Learn by Directing AI
Chat with Mihai PopescuAsk questions, get feedback, discuss the project

The Brief

Mihai Popescu runs a small artisan cheese operation in Sibiu, Romania. He makes six traditional varieties -- telemea, cascaval, branza de burduf, and others -- from local sheep and cow milk. Eight years of data sit in three spreadsheets maintained by different people: a production log tracking batches, milk input, cheese output, and aging dates. A sales record with customers, quantities, and prices. A milk purchase ledger with shepherd names, liters, fat content, and costs.

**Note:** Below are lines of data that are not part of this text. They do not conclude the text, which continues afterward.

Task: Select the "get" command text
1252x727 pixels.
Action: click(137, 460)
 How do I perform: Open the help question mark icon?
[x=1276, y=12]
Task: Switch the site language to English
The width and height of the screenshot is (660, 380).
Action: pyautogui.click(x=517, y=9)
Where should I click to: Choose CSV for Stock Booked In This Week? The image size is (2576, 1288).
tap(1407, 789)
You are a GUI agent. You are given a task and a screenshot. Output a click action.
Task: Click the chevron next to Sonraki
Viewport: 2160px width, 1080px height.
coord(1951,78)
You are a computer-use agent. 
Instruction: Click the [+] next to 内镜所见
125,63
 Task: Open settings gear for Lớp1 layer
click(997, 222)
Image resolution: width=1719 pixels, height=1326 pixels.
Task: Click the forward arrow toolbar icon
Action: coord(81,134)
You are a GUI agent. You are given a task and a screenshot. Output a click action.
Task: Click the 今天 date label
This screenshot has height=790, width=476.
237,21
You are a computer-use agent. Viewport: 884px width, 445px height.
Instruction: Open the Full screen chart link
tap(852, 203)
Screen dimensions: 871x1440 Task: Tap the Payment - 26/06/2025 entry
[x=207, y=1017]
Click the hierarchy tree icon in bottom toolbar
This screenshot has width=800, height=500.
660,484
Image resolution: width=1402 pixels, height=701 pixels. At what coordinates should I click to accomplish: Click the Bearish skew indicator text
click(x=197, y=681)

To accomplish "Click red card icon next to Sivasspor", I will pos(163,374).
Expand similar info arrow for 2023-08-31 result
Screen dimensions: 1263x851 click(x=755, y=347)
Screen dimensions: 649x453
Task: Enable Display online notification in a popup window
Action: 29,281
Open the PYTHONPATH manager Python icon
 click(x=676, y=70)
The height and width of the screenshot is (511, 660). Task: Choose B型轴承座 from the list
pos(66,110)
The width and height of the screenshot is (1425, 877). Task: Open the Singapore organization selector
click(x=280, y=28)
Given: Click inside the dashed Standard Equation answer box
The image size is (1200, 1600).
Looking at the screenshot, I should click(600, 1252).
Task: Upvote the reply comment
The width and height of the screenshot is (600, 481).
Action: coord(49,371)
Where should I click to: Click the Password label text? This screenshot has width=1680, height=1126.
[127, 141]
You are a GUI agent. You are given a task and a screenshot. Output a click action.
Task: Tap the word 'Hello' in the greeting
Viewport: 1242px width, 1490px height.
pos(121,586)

His accountant asks every quarter which cheese variety actually makes money after milk cost, aging time, and waste. Mihai cannot answer. The three spreadsheets don't connect. Production tracks batches. Sales track customers. There is no shared identifier linking a batch of telemea to the revenue it generated. The profitability question requires combining all three sources -- and the join between them is not straightforward.

Your Role

You're building a dbt project that connects Mihai's milk purchases to production batches to sales, producing a profitability model by cheese variety with automated quality tests.

This is your first project using a transformation framework. The SQL is the same kind you wrote in P1 and P2 -- staging models, mart tables, type casting, joins. What's new is that the SQL lives inside dbt models with declared dependencies, naming conventions, and automated tests. You don't write scripts that run top-to-bottom. You write models that dbt builds in dependency order.

You'll direct Claude Code the same way -- focused, sequential requests. The pipeline spec tells you what Mihai needs. How you break the work into tasks is your call.

What's New

Last time you extracted API data, designed a schema from source profiles, and built staging and mart layers in raw SQL scripts. You handled idempotency manually -- making sure re-running the pipeline didn't create duplicates.

This time, dbt handles idempotency for you. Models use CREATE OR REPLACE by default, so running the pipeline twice produces the same result without manual checks. The framework encodes a property you had to build yourself before.

The genuinely new piece is automated testing. dbt's built-in tests -- unique, not_null, accepted_values, relationships -- check structural properties of your data after every run. But structural correctness is not the same as business correctness. All tests can pass while the profitability numbers are wrong. Deciding which tests actually protect Mihai's numbers -- and which just confirm things the database already guarantees -- is the real decision in this project.

Tools

  • Python -- via your Miniconda de environment
  • DuckDB -- analytical database for all three sources
  • SQL -- transformation logic inside dbt models
  • dbt Core + dbt-duckdb adapter -- transformation framework (new this project). The unit that introduces dbt walks through setup.
  • Claude Code -- your AI agent, doing the implementation work
  • Git / GitHub -- version control

Materials

You'll receive:

  • Pipeline specification -- what to build, Mihai's requirements, verification targets
  • Three data source files -- production log, sales records, milk purchases
  • dbt project template -- project structure, dbt_project.yml, and profiles.yml configured for DuckDB
  • Verification checklist -- row counts, staging counts, profitability spot-checks
  • Project governance file -- CLAUDE.md with the full ticket breakdown
  • Ticket backlog -- work broken into sequenced tickets